Now, one year later, we’re moving across the country to New York (https://raremom.com/2013/08/13/ny-here-we-come-also-a-love-letter-to-dr-pepper/) and we have rented the tiniest house we could find – 900 square feet, but we can walk to the beach so we won’t be inside much anyways. And I am getting rid of as much stuff as I can. For me, stuff is so loaded with memories, and the past year of our life has been loaded with moments I’d rather forget:
– A box of invitations to Sienna’s second birthday party at the Little Gym, which we had to cancel because we were in the hospital with her instead, her shoulder the size of a baseball? Gone.
– A tutu and ballet shoes that Sienna never got to wear because we had to cancel her classes after she was diagnosed? Gone.
– The dining table and couch where we sat night after tearful night, papers strewn everywhere, desperately searching the internet for hope of a cure? Gone.
– Over 100 sympathy cards we received when Sienna was first diagnosed? They were so nice and so appreciated at the time. But do I want to be reminded of that time in my life? Nope. Gone!
And then there’s the other stuff, the stuff that’s owned me for years. Nearly every birthday card I’ve ever received. Notes passed from high school friends. Clothes I haven’t worn in years. Clothes I’ve never worn. Books I read once, years ago, and put on a shelf. I’ve kept a few of each of the above – the good books, family birthday cards, the really nice cards and letters.
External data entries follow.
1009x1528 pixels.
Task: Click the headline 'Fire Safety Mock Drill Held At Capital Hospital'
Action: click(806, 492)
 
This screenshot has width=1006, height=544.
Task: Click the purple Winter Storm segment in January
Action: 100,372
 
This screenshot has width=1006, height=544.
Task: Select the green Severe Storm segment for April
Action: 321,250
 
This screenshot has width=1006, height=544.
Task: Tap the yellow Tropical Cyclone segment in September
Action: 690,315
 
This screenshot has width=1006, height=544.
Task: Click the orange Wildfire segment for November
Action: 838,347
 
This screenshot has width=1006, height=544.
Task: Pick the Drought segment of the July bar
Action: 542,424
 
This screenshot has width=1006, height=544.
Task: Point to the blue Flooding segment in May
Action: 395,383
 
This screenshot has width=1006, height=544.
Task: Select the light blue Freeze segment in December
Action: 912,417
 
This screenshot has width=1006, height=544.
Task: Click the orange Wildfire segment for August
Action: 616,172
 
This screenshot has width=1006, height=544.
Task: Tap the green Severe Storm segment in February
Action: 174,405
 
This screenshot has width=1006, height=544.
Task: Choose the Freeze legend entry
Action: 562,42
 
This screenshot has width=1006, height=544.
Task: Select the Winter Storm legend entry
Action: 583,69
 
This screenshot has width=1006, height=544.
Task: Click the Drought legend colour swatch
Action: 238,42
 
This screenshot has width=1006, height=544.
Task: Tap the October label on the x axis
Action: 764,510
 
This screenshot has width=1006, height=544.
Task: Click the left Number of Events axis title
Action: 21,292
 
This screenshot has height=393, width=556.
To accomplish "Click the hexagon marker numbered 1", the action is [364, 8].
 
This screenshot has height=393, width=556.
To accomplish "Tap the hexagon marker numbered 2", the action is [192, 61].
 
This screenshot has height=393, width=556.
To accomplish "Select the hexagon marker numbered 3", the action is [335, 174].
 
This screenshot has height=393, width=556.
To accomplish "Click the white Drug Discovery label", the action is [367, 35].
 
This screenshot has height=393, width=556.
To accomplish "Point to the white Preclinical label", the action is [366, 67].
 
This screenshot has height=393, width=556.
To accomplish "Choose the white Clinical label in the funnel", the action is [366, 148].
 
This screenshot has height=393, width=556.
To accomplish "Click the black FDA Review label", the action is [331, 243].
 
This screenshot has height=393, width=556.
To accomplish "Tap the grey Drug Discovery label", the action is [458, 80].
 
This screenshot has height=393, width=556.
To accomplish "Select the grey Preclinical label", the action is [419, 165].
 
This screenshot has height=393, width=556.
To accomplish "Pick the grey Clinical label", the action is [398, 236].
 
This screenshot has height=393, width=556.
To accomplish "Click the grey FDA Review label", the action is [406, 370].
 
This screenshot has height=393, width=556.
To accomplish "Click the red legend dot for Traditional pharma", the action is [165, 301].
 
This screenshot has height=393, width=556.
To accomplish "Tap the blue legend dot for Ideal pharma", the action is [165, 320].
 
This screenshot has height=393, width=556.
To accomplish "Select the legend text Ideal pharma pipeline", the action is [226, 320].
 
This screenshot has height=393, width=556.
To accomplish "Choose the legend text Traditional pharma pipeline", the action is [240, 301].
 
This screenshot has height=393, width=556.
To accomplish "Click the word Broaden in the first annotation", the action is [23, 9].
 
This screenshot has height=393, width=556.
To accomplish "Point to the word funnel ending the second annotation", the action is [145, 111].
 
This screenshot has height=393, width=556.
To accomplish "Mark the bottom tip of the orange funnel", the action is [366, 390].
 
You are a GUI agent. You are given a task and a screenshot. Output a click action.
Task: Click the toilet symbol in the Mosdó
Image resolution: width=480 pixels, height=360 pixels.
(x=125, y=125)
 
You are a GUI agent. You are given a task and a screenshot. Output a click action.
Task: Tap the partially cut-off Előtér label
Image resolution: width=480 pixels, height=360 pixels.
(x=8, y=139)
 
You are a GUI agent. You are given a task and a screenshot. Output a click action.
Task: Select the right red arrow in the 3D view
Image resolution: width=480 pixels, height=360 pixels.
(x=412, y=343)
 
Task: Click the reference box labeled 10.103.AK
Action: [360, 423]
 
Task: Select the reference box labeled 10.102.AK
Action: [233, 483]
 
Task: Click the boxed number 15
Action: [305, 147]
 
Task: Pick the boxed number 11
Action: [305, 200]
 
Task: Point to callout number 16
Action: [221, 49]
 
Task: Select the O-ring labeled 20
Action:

But the bulk of it? Gone. Gone. Gone.
Stuff, I am breaking up with you. It’s time for a fresh start.
I’ve just bought some new stuff for the new house. This is going to be the good stuff.
I just bought the couch where we will sit when we learn that clinical trials for FOP are happening. I just bought the rugs we will walk on when we learn that an effective treatment for FOP is ready.
This is the stuff we will be living with when we learn that Sienna’s future is going to be ok. Maybe we’ll have people over to celebrate, and maybe someone will spill wine on our new rug. I’ll keep that stain forever, because it will be a happy memory.
Help us make these amazing new memories by visiting http://www.siennasflowergarden.com.
And once we’re settled, please do come visit us. But don’t bring a housewarming gift. Unless it’s something practical. Like cookies. Or wine.
What about all of you? Do you own your stuff? Or does your stuff own you?